As with our patients, the best way to influence policymakers is to build relationships with them. We meet with patients regularly, follow up results and check in when needed. With legislators, we must make frequent trips to their offices, call and write to their staff, and interact with them regularly at community events. If policymakers and support staff know who you are and know your experience as a physician, they will be more likely to seek your advice when legislation dealing with health care or related issues is up for discussion.

Don't be disappointed if your interaction is limited to congressional staffers. They may be young, but the elected official specifically chose them for the topics they cover. Make no mistake; they have the ear of your representative. Save your legislators' contact information in your phone so you can call and leave a message when an issue piques your interest. These calls typically last about two to five minutes, and they can make a dramatic impact in the mind of the legislator. Although social media and letters are great ways to contact your elected officials, in-person visits and phone calls are often more effective.

It's also vital to be informed so you can present the facts, add patient stories and have a clear "ask." The AAFP has easily accessible policies that can help in building fact sheets for your members of congress. For example, during the Family Medicine Advocacy Summit in April 2016, the AAFP provided participants with a one-page fact sheet on curbing prescription drug abuse. The document included brief pitches supporting increased funding for prescription drug monitoring programs (PDMPs), naloxone availability in first responder and nonmedical settings, and expanding the number of patients who could receive treatment for addiction in primary care settings. When we met with staffers, we shared our fact sheets and provided the human element. We told stories of patients who died because first responders did not have naloxone, and about how we have used our state PDMP to identify patients who abuse the medical system. The AAFP is also happy to create personalized fact sheets, so don't hesitate to reach out.

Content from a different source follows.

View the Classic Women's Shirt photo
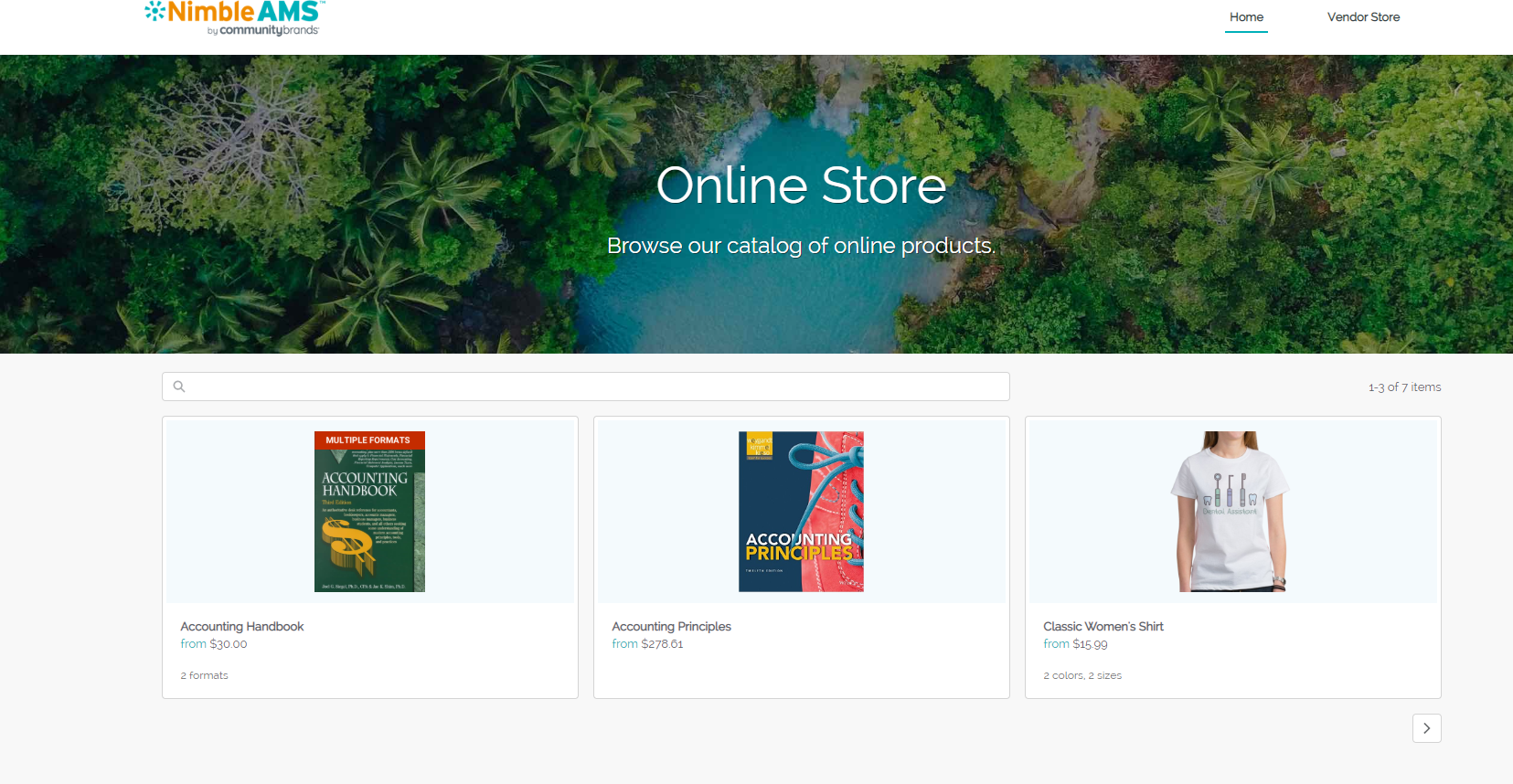This screenshot has width=1513, height=784. click(1231, 512)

Two days after the conference, the artist and musician Prince died of a prescription opiate overdose, amplifying the dangers posed by the narcotic epidemic. That summer, Congress passed legislation(www.congress.gov) and HHS released a new rule(s3.amazonaws.com) that included every single one of our "asks."

This year, the Family Medicine Advocacy Summit will take place May 22-23 in Washington. The first day will offer education regarding family medicine's legislative priorities and training on how to lobby on Capitol Hill. On the second day, attendees will put those new skills to work by visiting congressional leaders and talking with them about the challenges we face.

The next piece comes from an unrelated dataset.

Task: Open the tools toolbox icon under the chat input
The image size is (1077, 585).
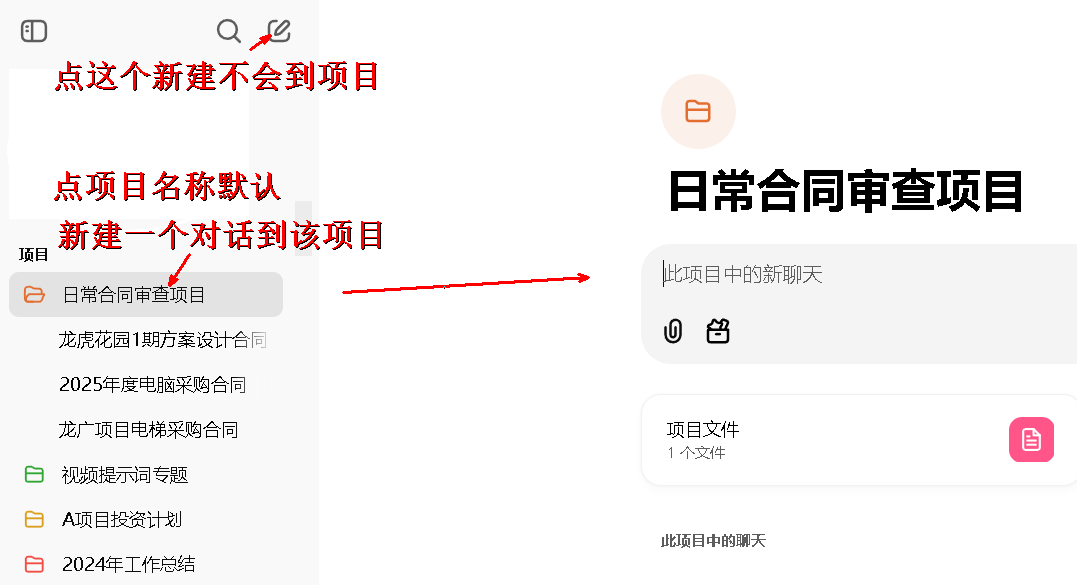Action: 718,331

The early-bird registration deadline is April 7.

For those who can't make it to Washington, family physicians across the country will be encouraged to participate in a Family Medicine Day of Action on May 23. This can include meeting with legislative staff in their home offices, emailing elected officials using AAFP Speak Out materials and advocating over the phone.

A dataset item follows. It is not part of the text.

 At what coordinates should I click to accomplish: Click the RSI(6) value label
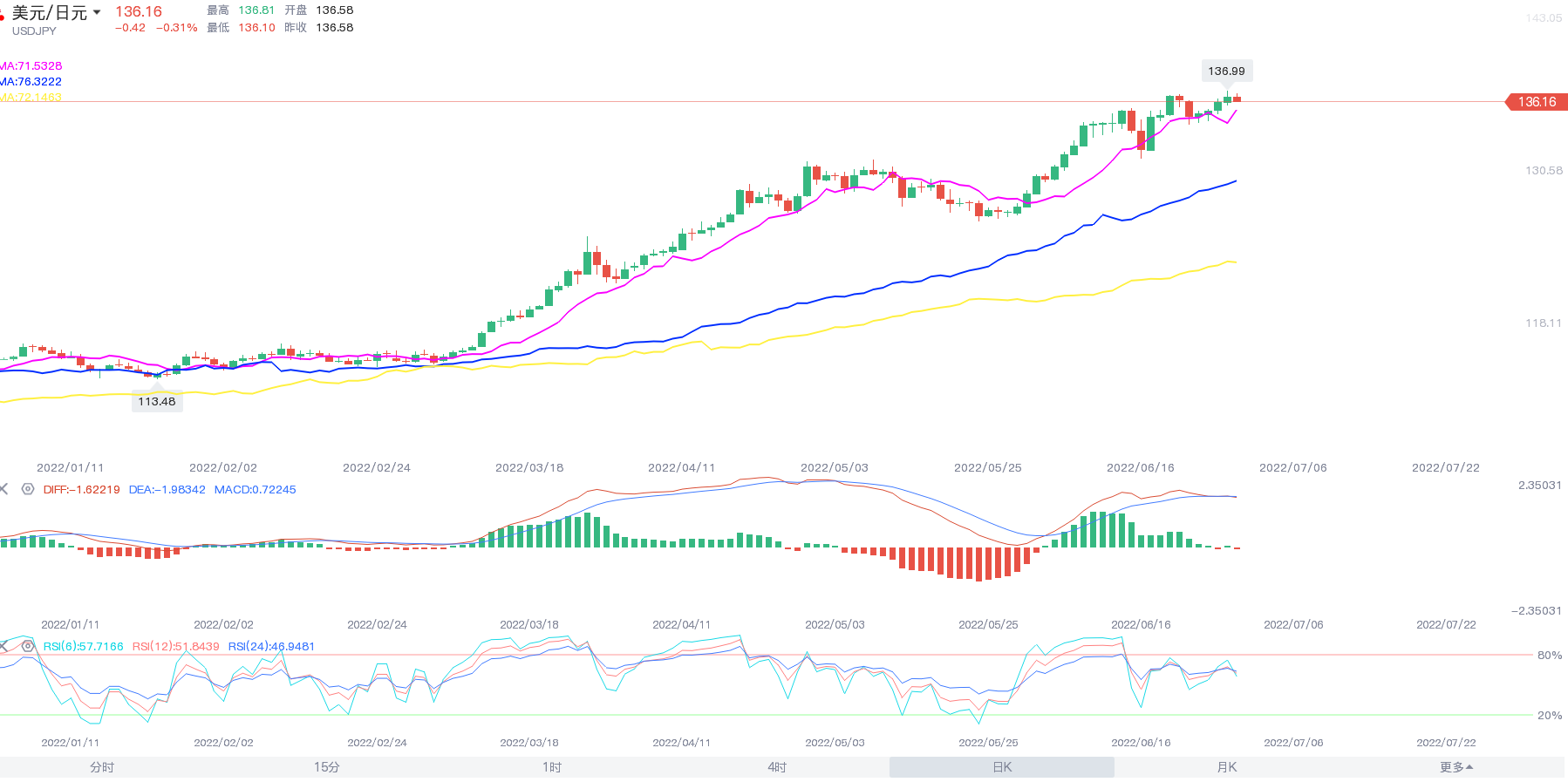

Family medicine has the respect and the numbers -- 124,900 Academy members -- to truly affect policy. We must show Congress what a united family physician front can do.

To learn more about how you can get involved, join the Family Physician Action Network. Here, members can gain access to congressional updates, members-only content, training, action alerts and more.

The process can be challenging. So why should family physicians continue to make the ask? Why should we diligently and persistently use our motivational interviewing skills with senators, representatives and congressional staff to win the training, resources, support and skills that we need to ensure the health of our patients?

The answer is simple: If we don't, who will?

Lalita Abhyankar, M.D., M.H.S., is a third-year resident at the Center for Family and Community Medicine at Columbia University Medical Center in New York.